■ TRY IT
Line by line, return the data exactly as shown.

Stored records
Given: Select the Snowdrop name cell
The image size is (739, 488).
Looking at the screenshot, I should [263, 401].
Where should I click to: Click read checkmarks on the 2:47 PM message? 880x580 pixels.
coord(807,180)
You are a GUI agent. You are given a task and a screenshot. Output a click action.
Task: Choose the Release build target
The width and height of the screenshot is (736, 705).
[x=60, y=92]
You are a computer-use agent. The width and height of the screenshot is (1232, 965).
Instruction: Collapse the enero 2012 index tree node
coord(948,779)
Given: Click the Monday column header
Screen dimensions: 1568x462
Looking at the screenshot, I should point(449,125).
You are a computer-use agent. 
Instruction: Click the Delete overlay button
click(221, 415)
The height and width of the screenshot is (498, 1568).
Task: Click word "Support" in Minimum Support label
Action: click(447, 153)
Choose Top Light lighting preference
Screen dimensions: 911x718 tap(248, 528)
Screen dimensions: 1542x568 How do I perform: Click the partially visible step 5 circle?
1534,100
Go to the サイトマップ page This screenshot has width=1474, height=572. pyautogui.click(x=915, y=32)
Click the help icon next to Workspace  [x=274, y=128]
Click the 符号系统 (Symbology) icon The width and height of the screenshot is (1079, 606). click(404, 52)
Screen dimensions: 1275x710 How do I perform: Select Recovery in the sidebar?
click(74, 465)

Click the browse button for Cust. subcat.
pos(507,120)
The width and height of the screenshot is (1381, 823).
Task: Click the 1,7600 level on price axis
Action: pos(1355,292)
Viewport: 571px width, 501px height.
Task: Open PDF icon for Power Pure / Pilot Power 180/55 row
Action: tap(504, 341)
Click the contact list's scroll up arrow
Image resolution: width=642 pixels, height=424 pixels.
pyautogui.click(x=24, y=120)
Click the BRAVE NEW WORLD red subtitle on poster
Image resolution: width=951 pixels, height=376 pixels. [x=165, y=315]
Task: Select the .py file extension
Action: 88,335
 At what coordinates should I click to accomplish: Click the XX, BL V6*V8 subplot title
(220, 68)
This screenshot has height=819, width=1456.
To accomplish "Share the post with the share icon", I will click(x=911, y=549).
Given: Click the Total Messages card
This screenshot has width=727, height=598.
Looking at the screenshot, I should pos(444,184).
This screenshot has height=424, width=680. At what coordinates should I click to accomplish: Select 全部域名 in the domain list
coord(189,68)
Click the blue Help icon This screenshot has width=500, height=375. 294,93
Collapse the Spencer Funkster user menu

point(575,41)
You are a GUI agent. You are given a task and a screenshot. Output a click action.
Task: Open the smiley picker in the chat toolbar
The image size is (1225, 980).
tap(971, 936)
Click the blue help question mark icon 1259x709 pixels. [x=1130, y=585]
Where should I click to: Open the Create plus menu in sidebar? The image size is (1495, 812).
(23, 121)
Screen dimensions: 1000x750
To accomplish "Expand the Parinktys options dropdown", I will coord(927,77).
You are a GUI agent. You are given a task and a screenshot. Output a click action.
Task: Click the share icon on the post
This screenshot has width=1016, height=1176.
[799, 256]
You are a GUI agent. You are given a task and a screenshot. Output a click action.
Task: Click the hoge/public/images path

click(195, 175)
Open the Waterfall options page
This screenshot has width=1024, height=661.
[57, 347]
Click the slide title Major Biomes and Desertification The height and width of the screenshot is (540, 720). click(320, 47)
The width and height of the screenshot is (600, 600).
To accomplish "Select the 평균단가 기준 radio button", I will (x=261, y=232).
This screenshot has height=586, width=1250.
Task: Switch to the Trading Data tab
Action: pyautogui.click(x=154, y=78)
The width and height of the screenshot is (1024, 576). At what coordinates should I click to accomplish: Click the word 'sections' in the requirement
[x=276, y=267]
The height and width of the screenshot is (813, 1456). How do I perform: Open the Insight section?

■ EXERCISE OUTPUT
Given: Select the Snowdrop name cell
The image size is (739, 488).
Looking at the screenshot, I should [263, 401].
Where should I click to: Click read checkmarks on the 2:47 PM message? 880x580 pixels.
coord(807,180)
You are a GUI agent. You are given a task and a screenshot. Output a click action.
Task: Choose the Release build target
The width and height of the screenshot is (736, 705).
[x=60, y=92]
You are a computer-use agent. The width and height of the screenshot is (1232, 965).
Instruction: Collapse the enero 2012 index tree node
coord(948,779)
Given: Click the Monday column header
Screen dimensions: 1568x462
Looking at the screenshot, I should point(449,125).
You are a computer-use agent. 
Instruction: Click the Delete overlay button
click(221, 415)
The height and width of the screenshot is (498, 1568).
Task: Click word "Support" in Minimum Support label
Action: click(447, 153)
Choose Top Light lighting preference
Screen dimensions: 911x718 tap(248, 528)
Screen dimensions: 1542x568 How do I perform: Click the partially visible step 5 circle?
1534,100
Go to the サイトマップ page This screenshot has width=1474, height=572. pyautogui.click(x=915, y=32)
Click the help icon next to Workspace  [x=274, y=128]
Click the 符号系统 (Symbology) icon The width and height of the screenshot is (1079, 606). click(404, 52)
Screen dimensions: 1275x710 How do I perform: Select Recovery in the sidebar?
click(74, 465)

Click the browse button for Cust. subcat.
pos(507,120)
The width and height of the screenshot is (1381, 823).
Task: Click the 1,7600 level on price axis
Action: pos(1355,292)
Viewport: 571px width, 501px height.
Task: Open PDF icon for Power Pure / Pilot Power 180/55 row
Action: tap(504, 341)
Click the contact list's scroll up arrow
Image resolution: width=642 pixels, height=424 pixels.
pyautogui.click(x=24, y=120)
Click the BRAVE NEW WORLD red subtitle on poster
Image resolution: width=951 pixels, height=376 pixels. [x=165, y=315]
Task: Select the .py file extension
Action: 88,335
 At what coordinates should I click to accomplish: Click the XX, BL V6*V8 subplot title
(220, 68)
This screenshot has height=819, width=1456.
To accomplish "Share the post with the share icon", I will click(x=911, y=549).
Given: Click the Total Messages card
This screenshot has width=727, height=598.
Looking at the screenshot, I should pos(444,184).
This screenshot has height=424, width=680. At what coordinates should I click to accomplish: Select 全部域名 in the domain list
coord(189,68)
Click the blue Help icon This screenshot has width=500, height=375. 294,93
Collapse the Spencer Funkster user menu

point(575,41)
You are a GUI agent. You are given a task and a screenshot. Output a click action.
Task: Open the smiley picker in the chat toolbar
The image size is (1225, 980).
tap(971, 936)
Click the blue help question mark icon 1259x709 pixels. [x=1130, y=585]
Where should I click to: Open the Create plus menu in sidebar? The image size is (1495, 812).
(23, 121)
Screen dimensions: 1000x750
To accomplish "Expand the Parinktys options dropdown", I will coord(927,77).
You are a GUI agent. You are given a task and a screenshot. Output a click action.
Task: Click the share icon on the post
This screenshot has width=1016, height=1176.
[799, 256]
You are a GUI agent. You are given a task and a screenshot. Output a click action.
Task: Click the hoge/public/images path

click(195, 175)
Open the Waterfall options page
This screenshot has width=1024, height=661.
[57, 347]
Click the slide title Major Biomes and Desertification The height and width of the screenshot is (540, 720). click(320, 47)
The width and height of the screenshot is (600, 600).
To accomplish "Select the 평균단가 기준 radio button", I will (x=261, y=232).
This screenshot has height=586, width=1250.
Task: Switch to the Trading Data tab
Action: pyautogui.click(x=154, y=78)
The width and height of the screenshot is (1024, 576). At what coordinates should I click to accomplish: Click the word 'sections' in the requirement
[x=276, y=267]
The height and width of the screenshot is (813, 1456). How do I perform: Open the Insight section?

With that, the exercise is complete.